Maternal Fetal Care Center, Boston Children's Hospital, Harvard Medical School, Boston, Massachusetts; the Maternal-Fetal Medicine Research Center, Shiraz University of Medical Sciences, Shiraz, Iran; the Department of Obstetrics and Gynecology, Baylor College of Medicine, Houston, Texas; the Department of Obstetrics and Gynecology, University of Utah Health, Salt Lake City, Utah; the Department of Obstetrics, Gynecology, and Reproductive Biology, Brigham & Women's Hospital and Harvard Medical School, Boston, Massachusetts; the Division of Maternal-Fetal Medicine, Department of Obstetrics and Gynecology, Beth Israel Deaconess Medical Center, Boston, Massachusetts; the Division of Maternal-Fetal Medicine, Department of Obstetrics and Gynecology, University of Alabama at Birmingham, Birmingham, Alabama; the Division of Maternal-Fetal Medicine, Department of Obstetrics and Gynecology, Miller Children's & Women's Hospital/Long Beach Memorial Medical Center, Long Beach, California; Clínica de Espectro de Acretismo Placentario, Fundación Valle del Lili, Cali, Colombia; the Department of Obstetrics and Gynecology, Duke University Medical Center, Durham, North Carolina; the Department of Obstetrics and Gynecology, Cooper Medical School of Rowan University, Camden, New Jersey; Nova Southeastern University, Dr. Kiran C. Patel College of Osteopathic Medicine Clearwater, Florida; the Department of Pathology and Cell Biology, Columbia University Irving Medical Center, New York, New York; the Division of Maternal Fetal Medicine, Department of Obstetrics and Gynecology, Vanderbilt University Medical Center, Nashville, Tennessee; and the Department of Obstetrics and Gynecology, Stanford University School of Medicine, Stanford, California.

Published: October 2022

Objective: To evaluate whether there are differences in risk factors and maternal outcomes of pregnancies complicated by placenta accreta spectrum depending on the presence or absence of placenta previa.
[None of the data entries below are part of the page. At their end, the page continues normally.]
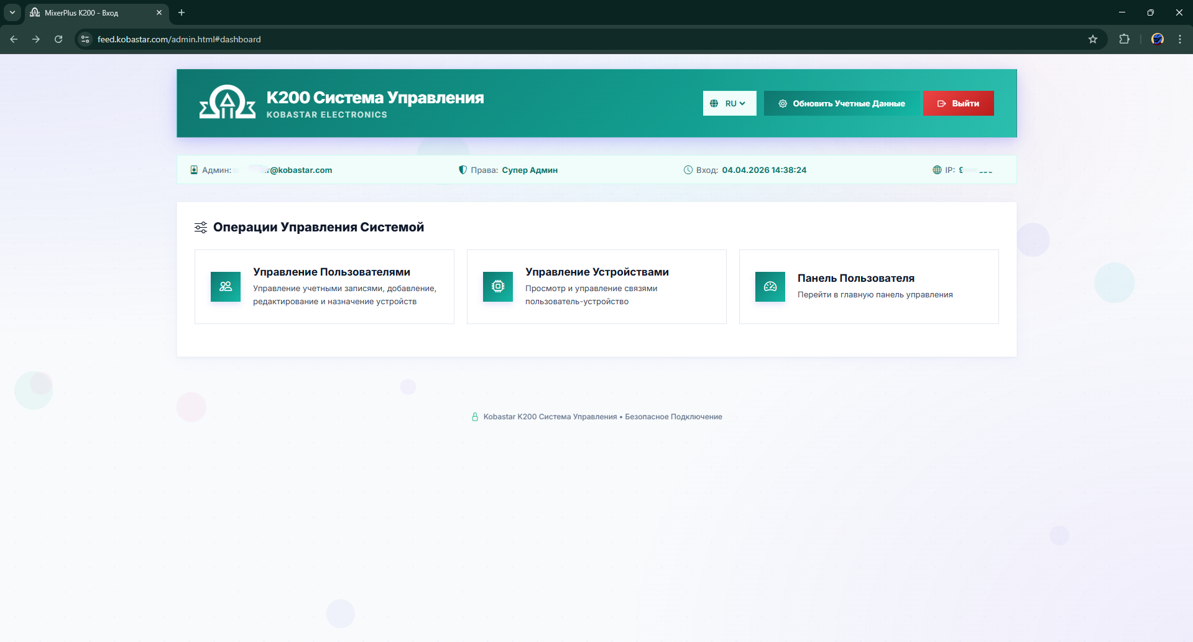1193x642 pixels.
Task: Select the MixerPlus K200 browser tab
Action: (x=93, y=12)
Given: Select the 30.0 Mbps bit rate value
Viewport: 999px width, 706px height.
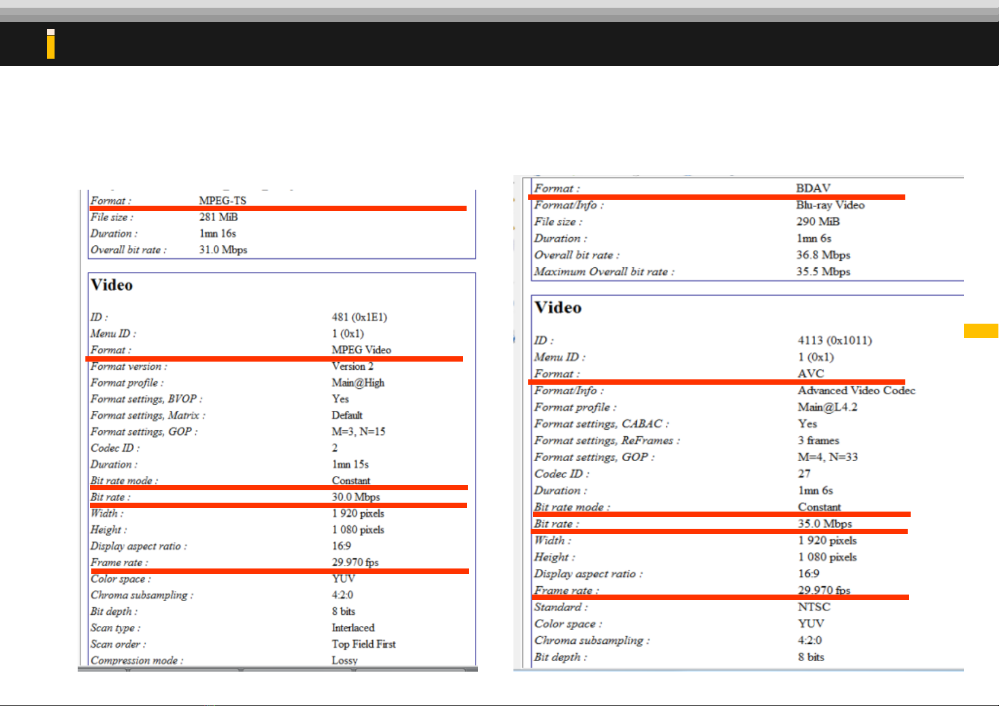Looking at the screenshot, I should point(356,497).
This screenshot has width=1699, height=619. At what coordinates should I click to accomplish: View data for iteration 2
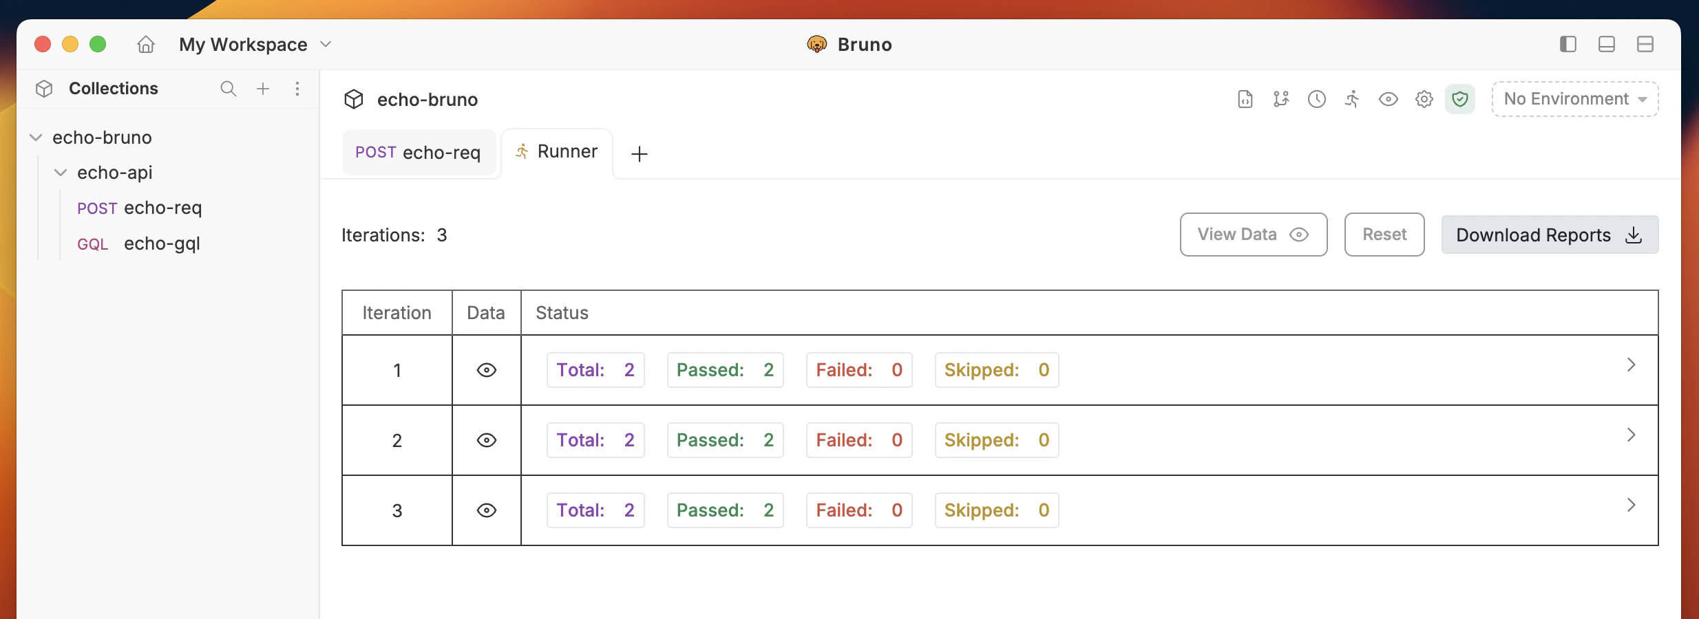click(x=486, y=440)
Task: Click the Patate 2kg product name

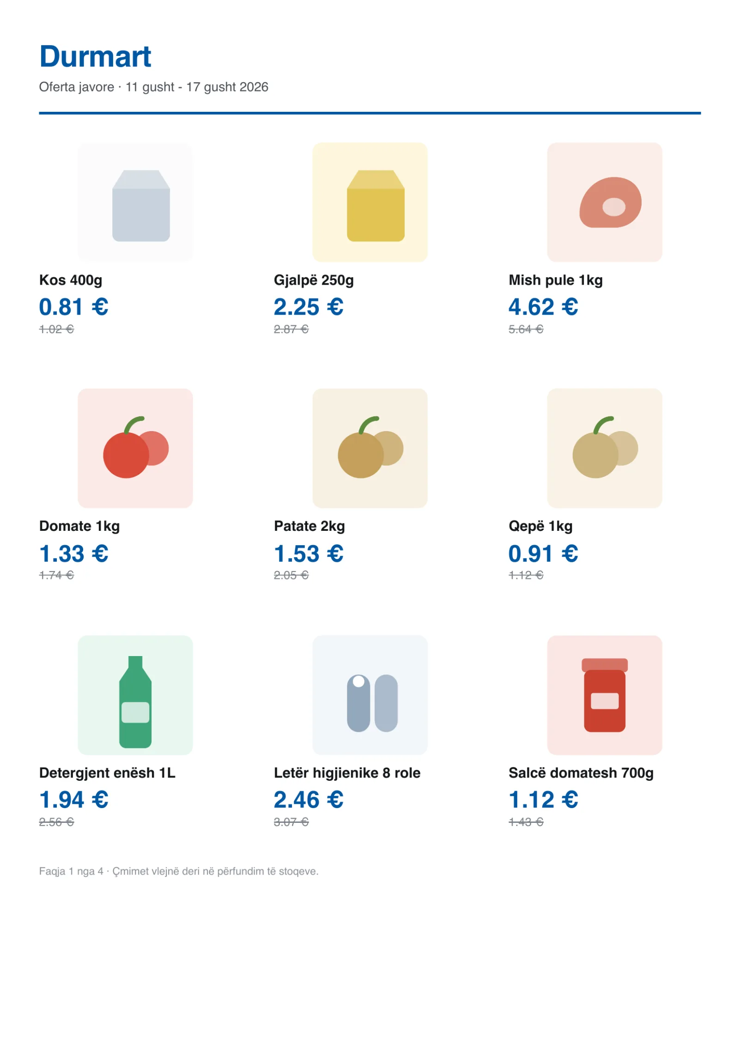Action: (309, 526)
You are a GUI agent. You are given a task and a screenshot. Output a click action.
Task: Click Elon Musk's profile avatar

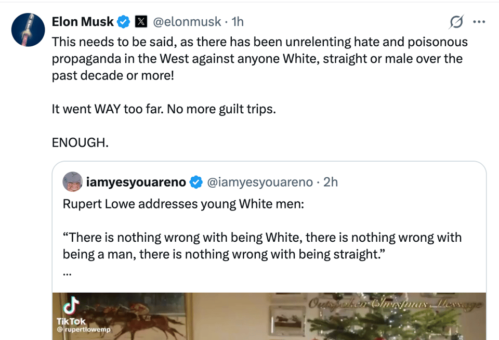coord(28,30)
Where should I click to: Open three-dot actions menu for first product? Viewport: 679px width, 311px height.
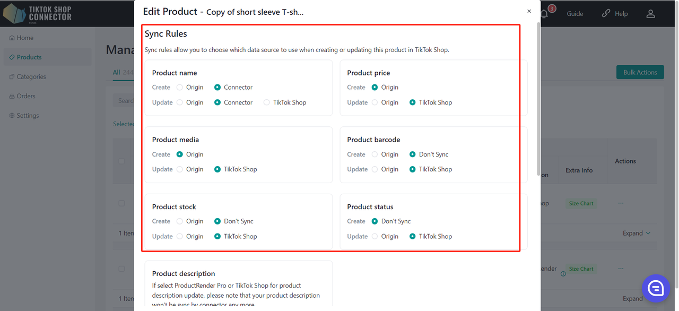point(621,203)
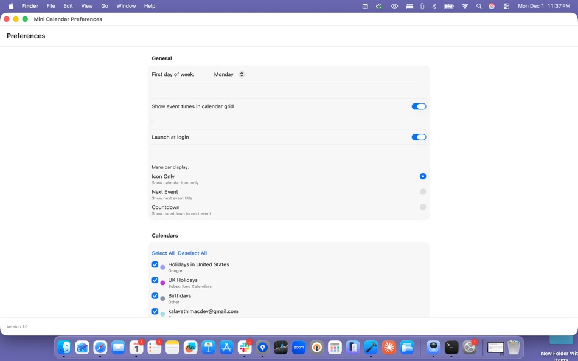578x361 pixels.
Task: Open Terminal from the Dock
Action: 451,348
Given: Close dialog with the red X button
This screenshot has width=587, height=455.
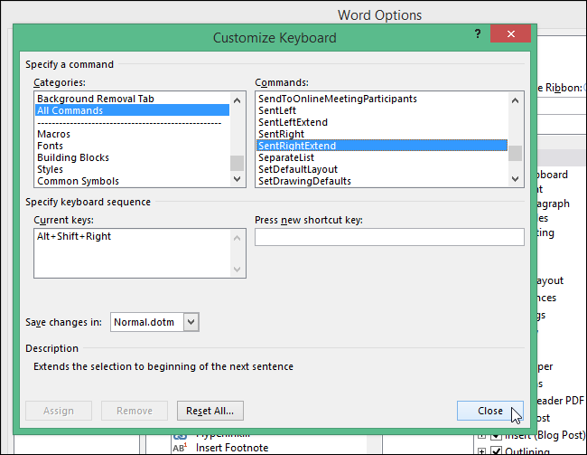Looking at the screenshot, I should [511, 34].
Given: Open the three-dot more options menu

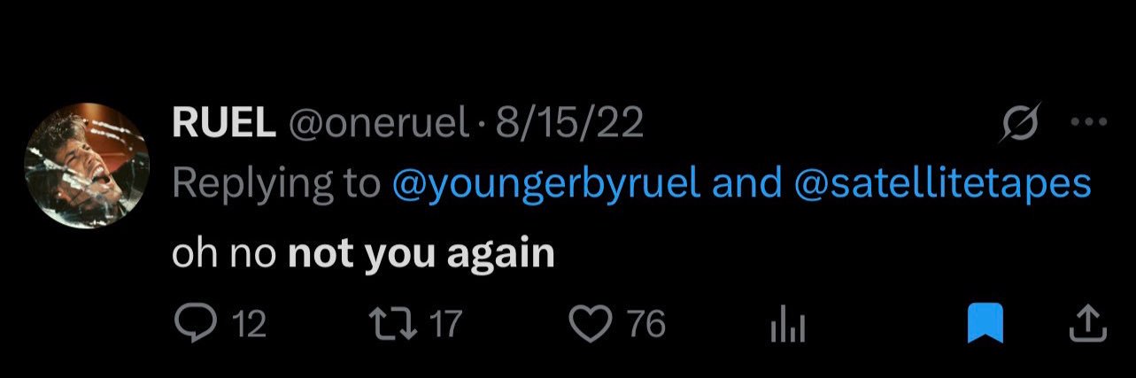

Data Sources: We performed a systematic search in Medline, EMBASE, ClinicalTrials.gov , and Web of Science from inception through April 25, 2022, without language or date restrictions. Search strategy included the key words "placenta accreta," "placenta increta," "placenta percreta," "adherent placenta," "invasive placenta," "abnormal placent*," "placenta previa," and "marginal placent*."

Methods Of Study Selection: Of the 1,122 articles screened, seven studies were included in the final review. Studies were included if they compared the risk factors and maternal outcomes of pregnancies complicated by placenta accreta spectrum depending on the presence or absence of placenta previa.

Tabulation, Integration, And Results: A random-effects model was used to pool the mean differences or odds ratios (OR) and the corresponding 95% CIs using RevMan software. A total of 3,342 pregnancies complicated by placenta accreta spectrum were included in the meta-analysis (2,365 without previa and 977 with previa). Pregnancies complicated by placenta accreta spectrum without previa were more likely to have been conceived by in vitro fertilization (IVF) (OR 3.11, 95% CI 1.93-5.02, P <.001, I 2 =52.0%) and to be associated with prior dilation and curettage (D&C) (OR 1.60, 95% CI 1.15-2.22, P =.005, I 2 =0.0%) and myomectomy (OR 2.47, 95% CI 1.31-4.66, P =.005, I 2 =0.0%), but they were less likely to be associated with prior cesarean delivery (OR 0.15, 95% CI 0.06-0.37, P <.001, I 2 =87.0%). Placenta accreta spectrum without previa was less likely to be diagnosed antenatally (OR 0.07, 95% CI 0.04-0.11, P <.001, I 2 =38.0%). Also, women with pregnancies without previa had lower rates of red blood cell transfusion, intensive care unit admission, risk of hysterectomy, unscheduled delivery, and intraoperative bowel or bladder injuries.

Conclusion: Pregnancies complicated by placenta accreta spectrum without previa had a more prominent association with IVF and prior D&C and myomectomy but were much less likely to be associated with prior cesarean delivery. Further, placenta accreta spectrum without previa was less likely to be diagnosed antenatally, although it had better maternal outcomes as compared with placenta accreta spectrum with previa.

Systematic Review Registration: PROSPERO, CRD42022307637.